The problem with the FDP is that you cannot control for it. This is where the $FDR$ comes into play. Benjamini & Hochberg 1995 [3] showed that $FDR \leq \frac{M_0}{m}*\alpha \leq \alpha$, where $M_0$ is the total number of true Null hypotheses and m is the total number of hypothesis (true + false Null hypotheses). Hence, the $FDR$ is controllable at the pre-defined $\alpha$ level.
Finally, to your question regarding the expected number of false positives after corrections:
As you mentioned in your question, the Bonferroni and the Benjamini-Hochberg methods are correcting for the fact that uncorrected multiple testing leads to a lot of false positives. So the correction methods make sure that the error rates we have discussed here (PFER and FDR, respectively) remains at the pre-defined significance level (e.g. 0.05) for the whole family aka test battery.
When using the Bonferroni correction, you control for the PFER, i.e. the total number of type I errors expected to occur in your test battery. This is just the sum of probabilities of Type I error for all the hypotheses in the test battery after applying the Bonferroni correction.
In other words, if you repeatedly conduct a test battery of 100'000 tests with Bonferroni correction for a PFER of 0.05 (and assuming that all tested hypotheses are true) you would on average expect one falsely recjected Null hypothesis in 5% of these test batteries. For example, if you conduct 100 test batteries using the Bonferroni correction for a PFER of 0.05, you'd expect 5 of these test batteries to give you a falsely rejected Null hypothesis on average (for the sake of the argument we still assume that all of your Null hypotheses are correct, i.e. ideally should not be rejected)
For the Benjamini-Holm (BH) correction, it's a bit more complicated. Because the BH method corrects for the FDR (and not the PFER), it also takes into account the total number of rejected hypotheses. If you have a lot of false Null hypotheses (i.e. hypotheses you should reject) in your set of hypotheses, the BH allows for more falsely rejected Null hypothese (remember: $FDR = E(FDP) = E(\frac{N_{1|0}}{R}|R>0)*Pr(R>0)$).
So you could actually end up with a higher rate of type I errors than with the Bonferroni method while the FDR still remains below your pre-defined significance level.
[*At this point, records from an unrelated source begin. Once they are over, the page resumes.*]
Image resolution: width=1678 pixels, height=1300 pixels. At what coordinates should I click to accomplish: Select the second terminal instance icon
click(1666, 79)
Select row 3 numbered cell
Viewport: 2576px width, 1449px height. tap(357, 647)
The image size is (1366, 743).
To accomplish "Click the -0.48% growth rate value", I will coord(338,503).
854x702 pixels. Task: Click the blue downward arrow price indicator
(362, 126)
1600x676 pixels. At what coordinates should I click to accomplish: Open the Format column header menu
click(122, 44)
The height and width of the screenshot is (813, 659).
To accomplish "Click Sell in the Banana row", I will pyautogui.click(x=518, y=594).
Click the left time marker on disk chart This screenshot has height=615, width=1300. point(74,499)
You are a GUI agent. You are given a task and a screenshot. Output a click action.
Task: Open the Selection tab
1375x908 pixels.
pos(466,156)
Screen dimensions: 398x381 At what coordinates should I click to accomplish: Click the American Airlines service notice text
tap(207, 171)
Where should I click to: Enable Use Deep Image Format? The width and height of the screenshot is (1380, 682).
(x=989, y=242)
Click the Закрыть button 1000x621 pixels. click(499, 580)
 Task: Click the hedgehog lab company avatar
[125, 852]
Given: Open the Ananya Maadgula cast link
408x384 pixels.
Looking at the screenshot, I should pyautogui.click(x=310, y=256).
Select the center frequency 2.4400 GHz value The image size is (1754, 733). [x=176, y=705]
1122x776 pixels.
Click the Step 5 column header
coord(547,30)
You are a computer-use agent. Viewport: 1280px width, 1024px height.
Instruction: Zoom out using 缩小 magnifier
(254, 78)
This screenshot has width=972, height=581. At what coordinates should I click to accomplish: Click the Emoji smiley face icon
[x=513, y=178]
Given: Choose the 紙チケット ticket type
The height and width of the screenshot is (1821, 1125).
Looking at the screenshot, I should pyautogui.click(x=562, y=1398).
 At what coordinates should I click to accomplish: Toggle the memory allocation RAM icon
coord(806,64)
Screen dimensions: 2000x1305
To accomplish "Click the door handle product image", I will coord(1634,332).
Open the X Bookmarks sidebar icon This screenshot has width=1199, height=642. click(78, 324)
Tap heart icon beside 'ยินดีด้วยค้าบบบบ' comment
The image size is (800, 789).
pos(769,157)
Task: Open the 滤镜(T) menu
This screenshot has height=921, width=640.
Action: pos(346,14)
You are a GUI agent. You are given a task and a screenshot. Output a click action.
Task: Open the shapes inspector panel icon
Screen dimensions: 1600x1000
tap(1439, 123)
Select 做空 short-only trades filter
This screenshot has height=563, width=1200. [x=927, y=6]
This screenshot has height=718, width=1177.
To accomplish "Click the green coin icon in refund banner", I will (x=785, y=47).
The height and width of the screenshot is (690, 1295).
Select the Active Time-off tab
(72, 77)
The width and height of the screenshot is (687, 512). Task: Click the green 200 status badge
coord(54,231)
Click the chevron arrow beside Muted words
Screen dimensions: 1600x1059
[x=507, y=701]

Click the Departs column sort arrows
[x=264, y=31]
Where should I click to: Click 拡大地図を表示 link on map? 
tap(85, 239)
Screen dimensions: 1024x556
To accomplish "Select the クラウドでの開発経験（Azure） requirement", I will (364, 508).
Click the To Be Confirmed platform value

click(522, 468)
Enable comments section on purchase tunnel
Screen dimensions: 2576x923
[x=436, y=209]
However, if we again assume that all of the tested hypotheses in your test battery are correct, the control of the FDR also controls the PFER. Hence, if you repeatedly conduct a test battery, you should again on average expect one falsely recjected Null hypothesis in 5% of them.
[1] Dunn, O. J. (1961). Multiple comparisons among means. Journal of the American Statistical Association, 56, 52–64. 70
[2] Frane, Andrew V. (2015) "Are Per-Family Type I Error Rates Relevant in Social and Behavioral Science?," Journal of Modern Applied Statistical Methods: Vol. 14: Iss. 1, Article 5.
[3] Benjamini, Y. and Hochberg, Y. (1995). Controlling the false discovery rate: a practical and powerful approach to multiple testing. Journal of the Royal Statistical Society: Series B, 57, 289–300. 69, 72
There is nothing wrong with these q-values. Correcting p-values (corrected p-values are often referred to as q-values) is a concept that's newer than the Benjamini-Hochberg (BH) procedure, which in its purest form only outputs significant: yes or no. To understand why your q-values look the way they look we need to look at how the BH step-up procedure works. The steps below are adapted from Wasserman's All of Statistics:
- Order your p-values $p_1 < p_2 < \ldots < p_m$.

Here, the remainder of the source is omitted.